Restate the lines of the material below word for word, from the first through the one containing "Task: Click thumbs-up next to 2107", and include nothing else; pictures stay out.

▶ _Entries shown_

>>

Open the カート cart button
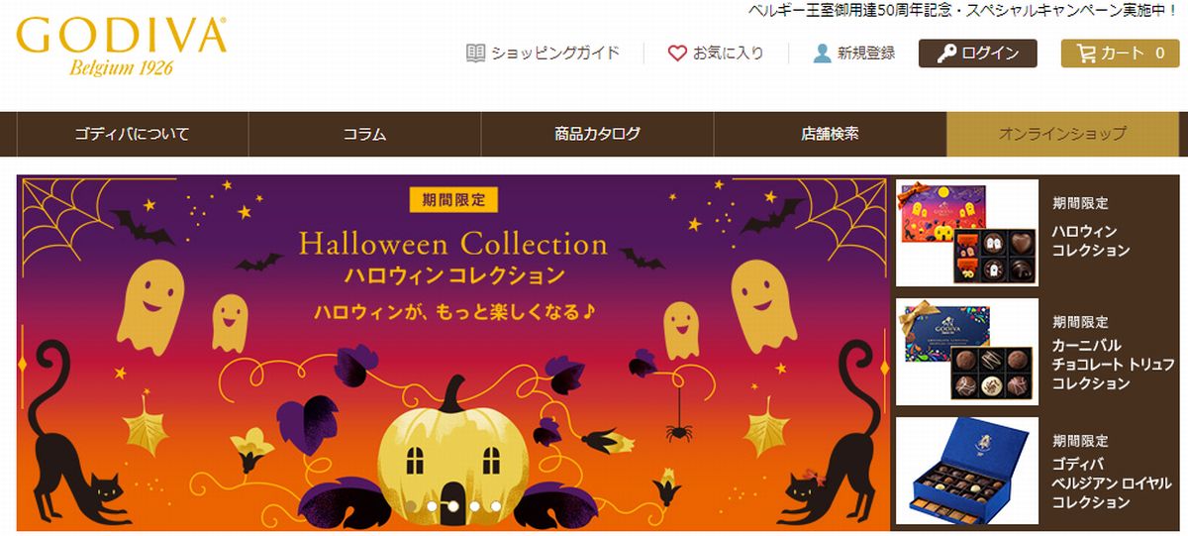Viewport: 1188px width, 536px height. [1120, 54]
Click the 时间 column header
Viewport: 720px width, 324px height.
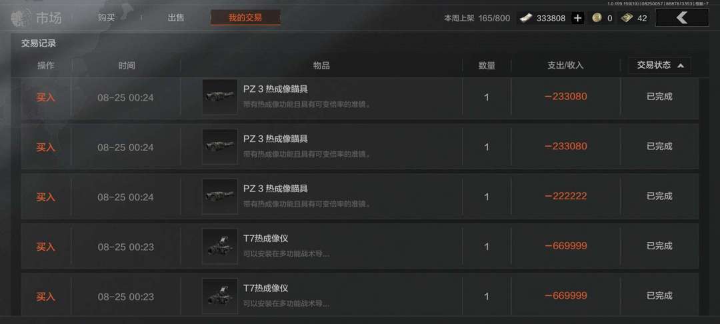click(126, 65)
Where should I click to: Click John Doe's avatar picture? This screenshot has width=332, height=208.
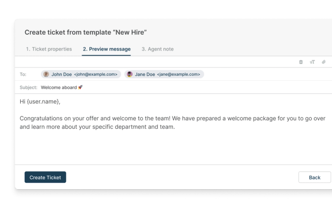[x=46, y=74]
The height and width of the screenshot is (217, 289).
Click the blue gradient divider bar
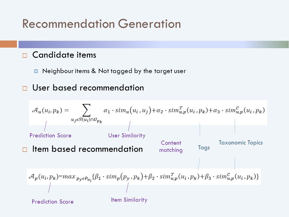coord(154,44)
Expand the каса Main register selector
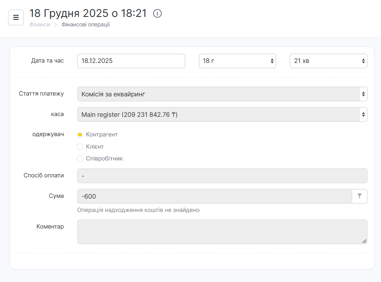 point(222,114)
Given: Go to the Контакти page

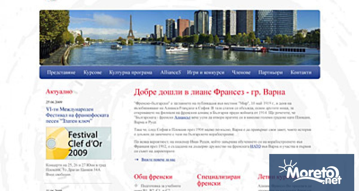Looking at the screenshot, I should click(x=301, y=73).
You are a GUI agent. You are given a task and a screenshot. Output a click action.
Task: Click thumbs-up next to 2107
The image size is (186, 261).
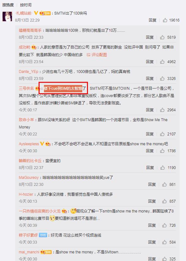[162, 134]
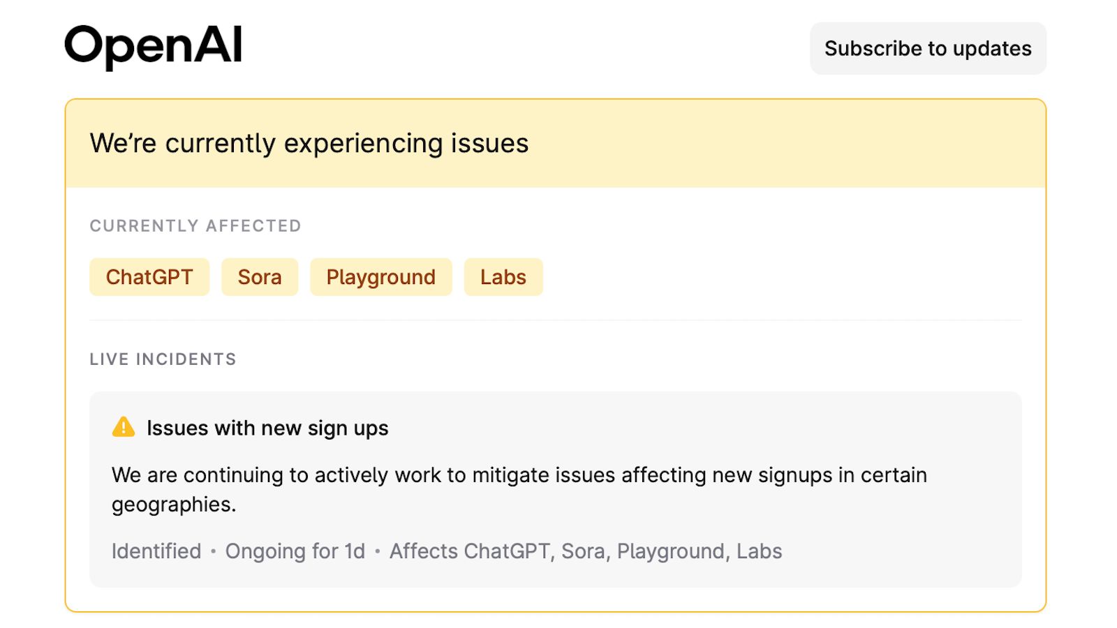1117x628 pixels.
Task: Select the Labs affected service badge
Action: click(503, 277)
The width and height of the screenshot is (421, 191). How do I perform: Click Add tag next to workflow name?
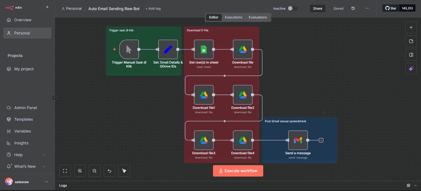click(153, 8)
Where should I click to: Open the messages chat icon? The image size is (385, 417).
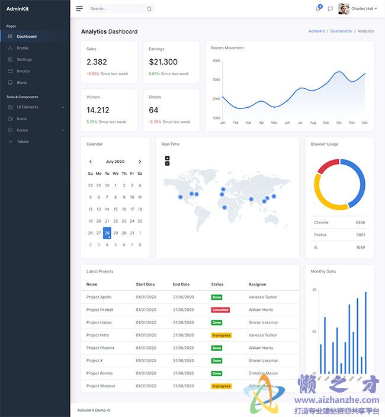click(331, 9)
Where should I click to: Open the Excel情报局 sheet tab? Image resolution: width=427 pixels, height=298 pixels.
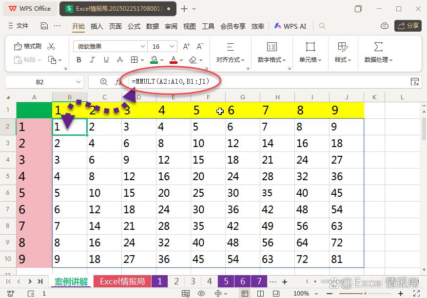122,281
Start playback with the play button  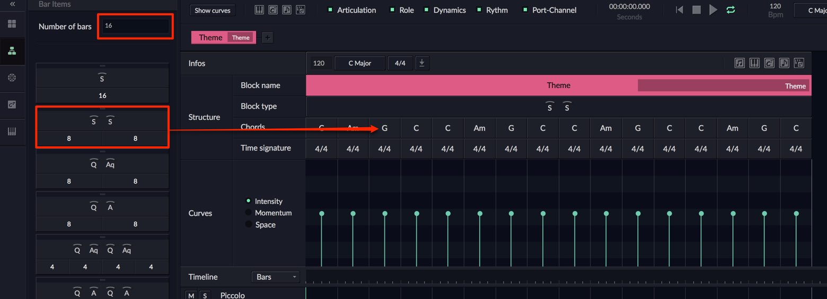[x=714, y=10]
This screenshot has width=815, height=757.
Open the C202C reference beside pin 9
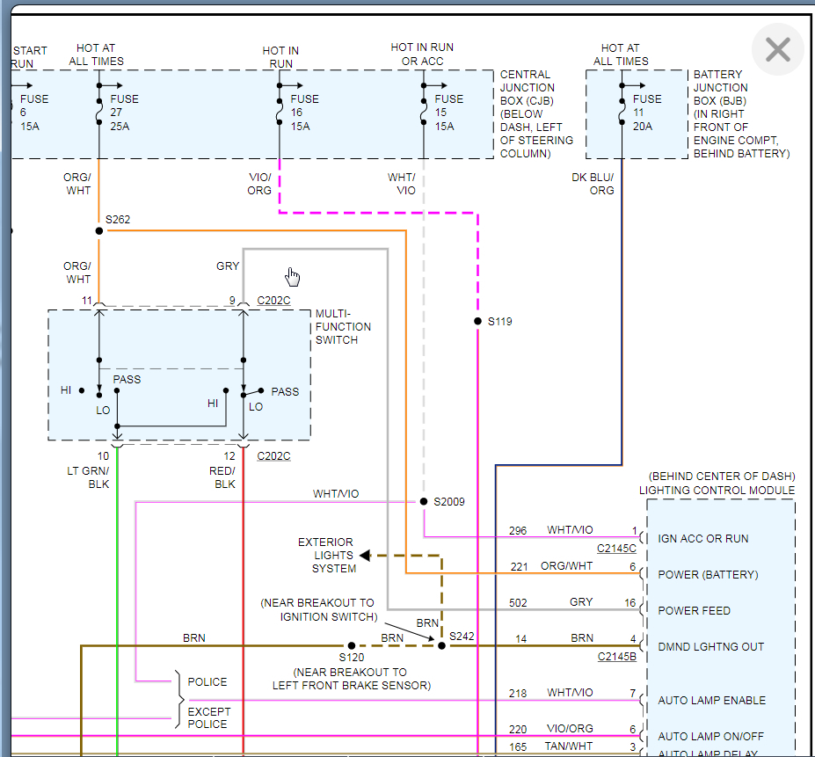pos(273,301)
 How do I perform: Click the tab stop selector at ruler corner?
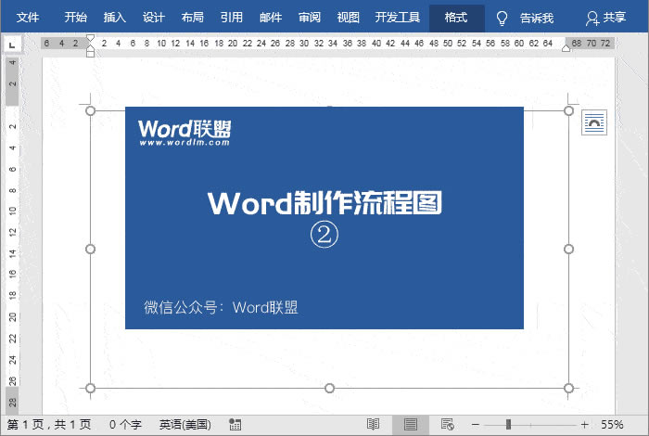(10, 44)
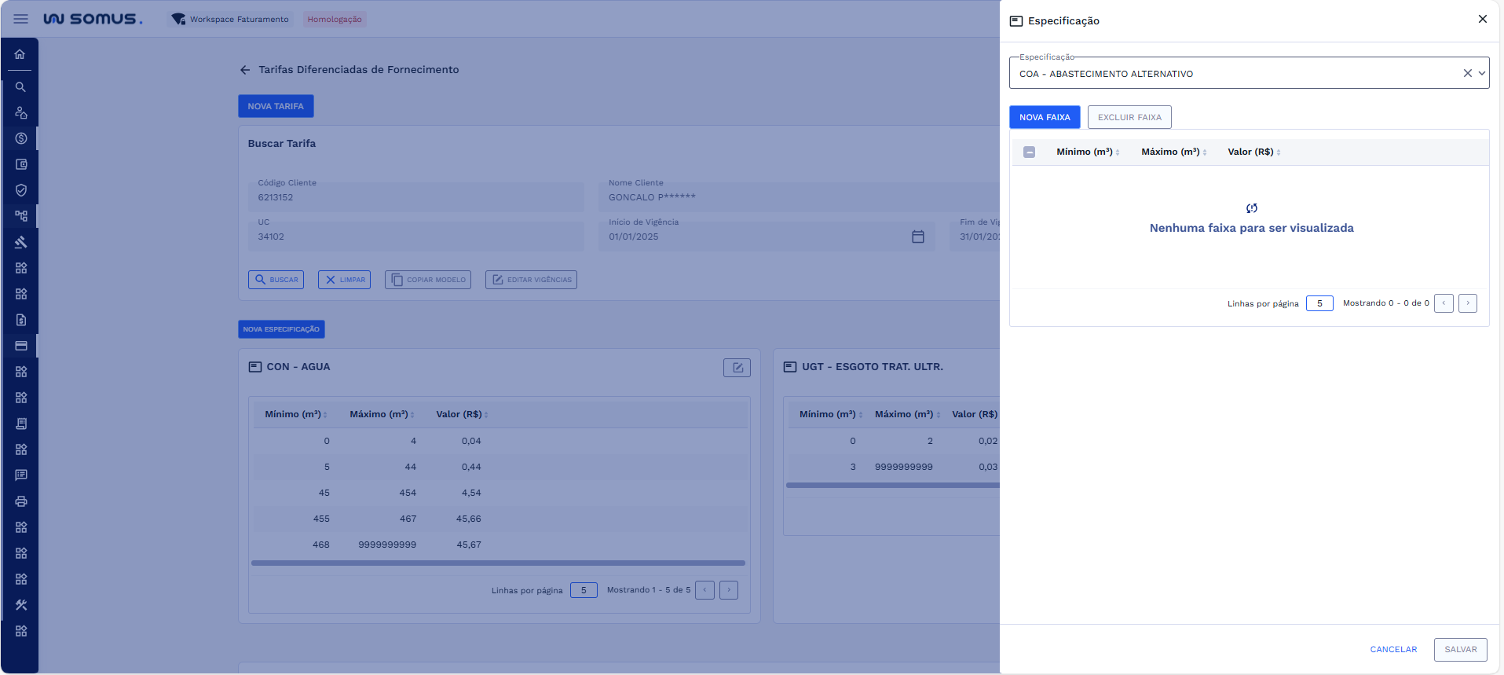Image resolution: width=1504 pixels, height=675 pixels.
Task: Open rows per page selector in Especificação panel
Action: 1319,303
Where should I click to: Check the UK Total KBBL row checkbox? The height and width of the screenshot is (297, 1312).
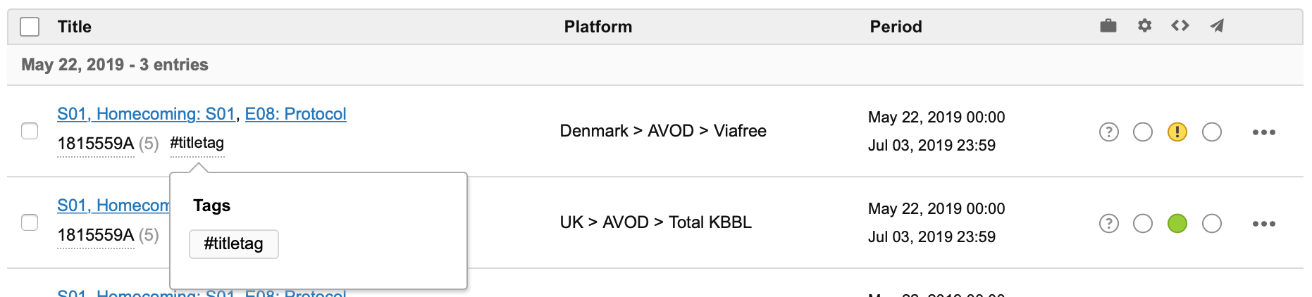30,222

<<

▶ _Result_
Open the カート cart button
Viewport: 1188px width, 536px height. [1120, 54]
Click the 时间 column header
Viewport: 720px width, 324px height.
click(126, 65)
Where should I click to: Click John Doe's avatar picture? This screenshot has width=332, height=208.
[x=46, y=74]
The height and width of the screenshot is (217, 289).
Click the blue gradient divider bar
coord(154,44)
Expand the каса Main register selector
 point(222,114)
Given: Go to the Контакти page

Looking at the screenshot, I should click(x=301, y=73).
You are a GUI agent. You are given a task and a screenshot. Output a click action.
Task: Click thumbs-up next to 2107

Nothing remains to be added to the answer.